** QUOTED PASSAGE **
The Foundation’s Mission is to preserve our shared FBI values and the ideals of the FBI Family; to support the welfare of members of the Society of Former Special Agents (the “Society”), their family members, and others in need; and, to promote education, history, and humanitarian service through scholarships and other programs.



The Foundation’s seal shall consist of a heart with a lit torch within, all encircled with the full name of the Foundation and with the phrase “The Heart of the Society” printed below the heart and outside of the first circle. The border outside of a second circle shall consist of a design of rays. Colors of red, white, and blue shall be shown in the seal when in full color.



The Foundation shall have no members.


Board of Trustees

Section 1

The Foundation’s business and affairs shall be managed by its Board of Directors, which may exercise all Foundation powers and perform all lawful acts and things for and on the Foundation’s behalf. These lawful acts may be necessary to effect charitable purposes for which the Foundation is organized and to aid or assist other organizations or persons whose activities further accomplish, foster, or obtain such purposes. The Foundation powers may include, but not be limited to, the acceptance of contributions from the public and private sectors, whether financial or in-kind contributions. The Directors may be referred to as “Trustees” which is an historical rather than a legal title.

Section 2

The Foundation Board of Directors shall consist of the Society’s President and optimally six other voting Directors. The maximum number of Directors will not exceed seven, including the Society’s President. The Board additionally may include one Society Associate member, who is a non-voting member.

With the exception of the Society President, who serves ex-officio, the Society’s Board of Directors shall appoint qualified Society members to serve on the Board of Trustees for terms of three (3) years each, with alternating rotations so as to consistently provide the Foundation Board with annual classes of experienced Directors, and assuring that, at all times, the Foundation Board of Directors has at least one member with the qualifications and willingness to serve as Treasurer, if so appointed.

No Director can be appointed for a consecutive term. The tenure of office of a Director shall not be affected by any decrease in the number of Directors.

Section 3

To serve as a Director, a candidate must have been a regular or associate member of the Society for at least three (3) years, be in good standing as a Society regular or associate member, have been active in Society affairs, and have a background in philanthropic or community service. To serve as the Chair, the candidate must have served two years as a Director on either the Society Board of Directors or the Foundation Board of Directors.

** GOALS **
1) Copy the passage of the foundation bylaws word for word, starting at "The Foundation Board of Directors shall" and ending at "if so appointed.".
2) Answer these questions from the foundation bylaws:
(a) What phrase is printed below the heart on the seal?
(b) How long is each term for Directors appointed by the Society's Board of Directors?
(c) How many years must a candidate have served as a Director to serve as the Chair?

(Extracted data entries)
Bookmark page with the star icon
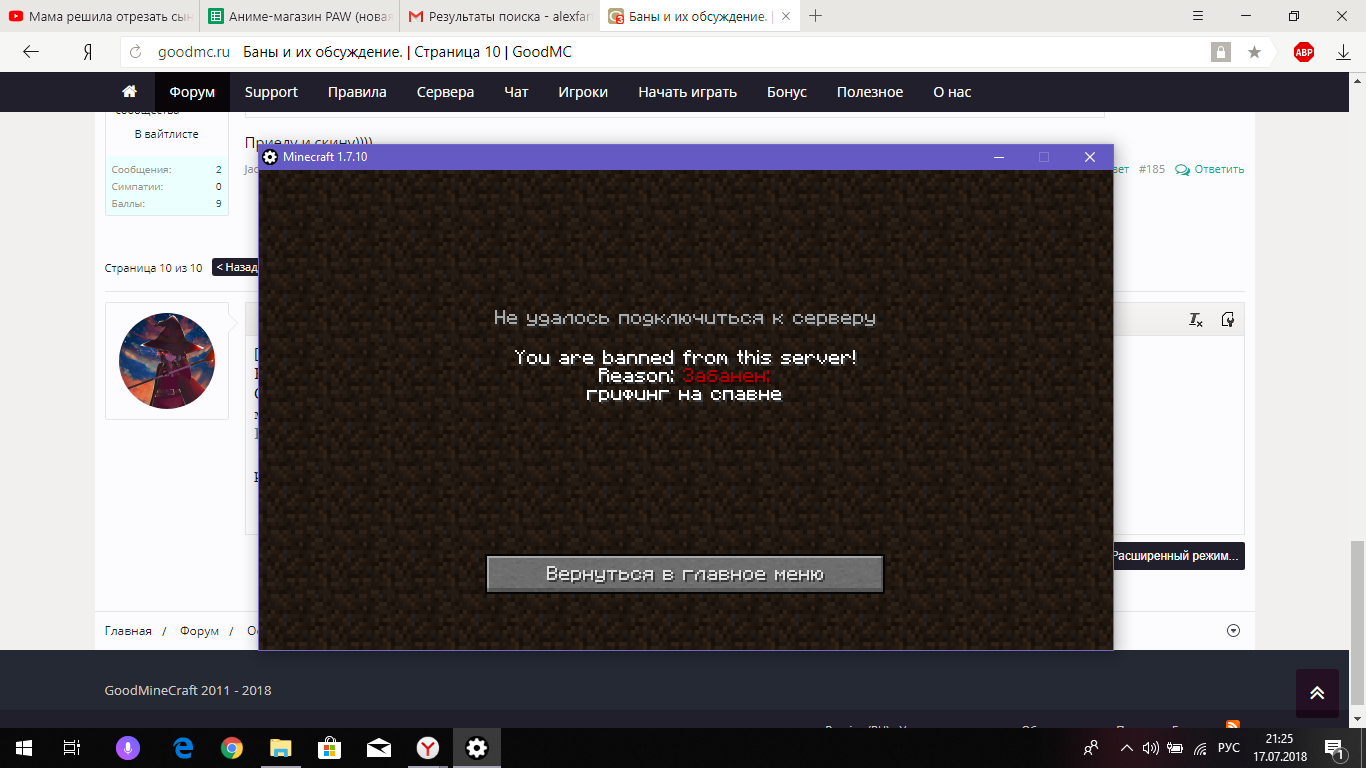Image resolution: width=1366 pixels, height=768 pixels. coord(1254,52)
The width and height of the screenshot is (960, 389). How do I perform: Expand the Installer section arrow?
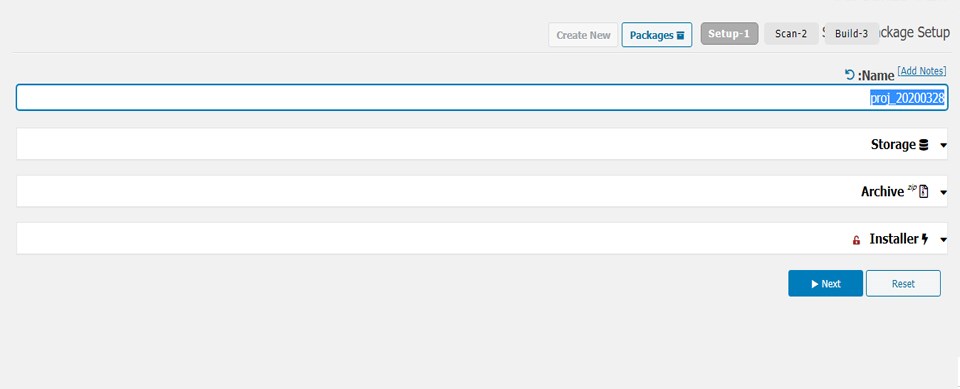[943, 240]
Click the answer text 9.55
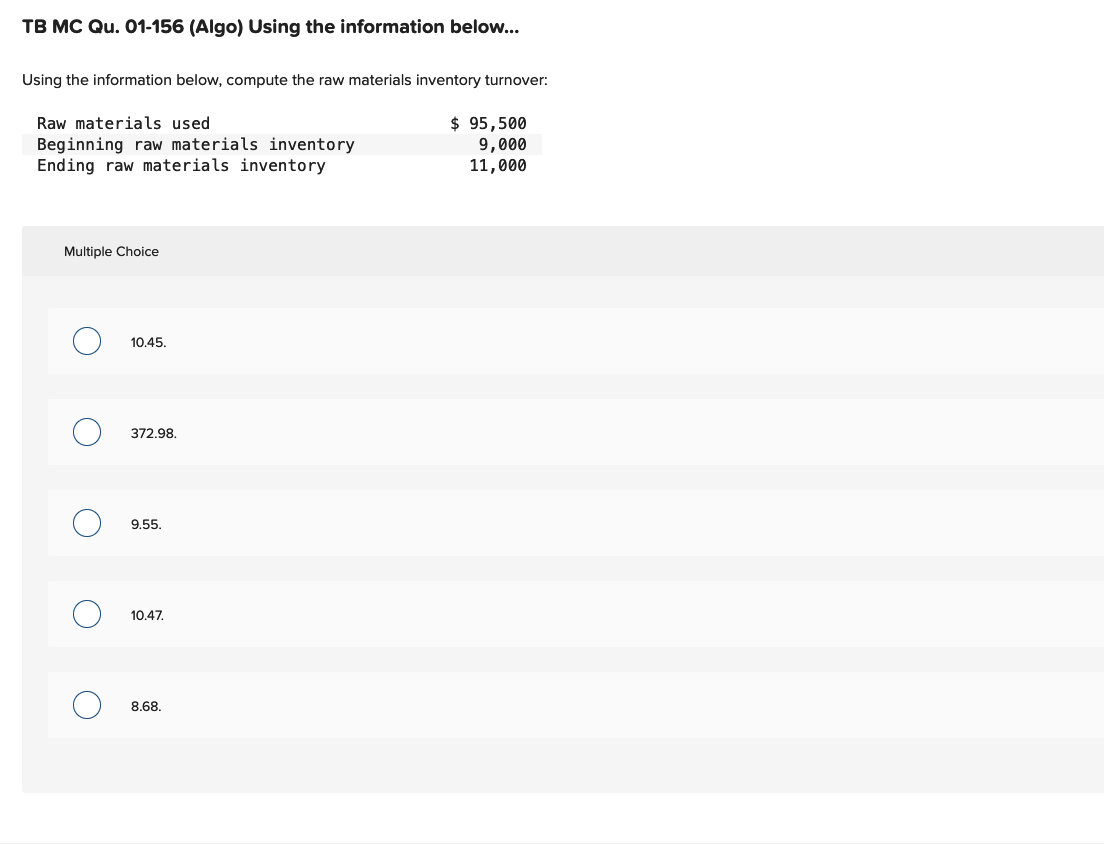 (145, 524)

** CORRECT ANSWERS **
1)
The Foundation Board of Directors shall consist of the Society’s President and optimally six other voting Directors. The maximum number of Directors will not exceed seven, including the Society’s President. The Board additionally may include one Society Associate member, who is a non-voting member.

With the exception of the Society President, who serves ex-officio, the Society’s Board of Directors shall appoint qualified Society members to serve on the Board of Trustees for terms of three (3) years each, with alternating rotations so as to consistently provide the Foundation Board with annual classes of experienced Directors, and assuring that, at all times, the Foundation Board of Directors has at least one member with the qualifications and willingness to serve as Treasurer, if so appointed.

2)
(a) "The Heart of the Society"
(b) Three (3) years
(c) Two years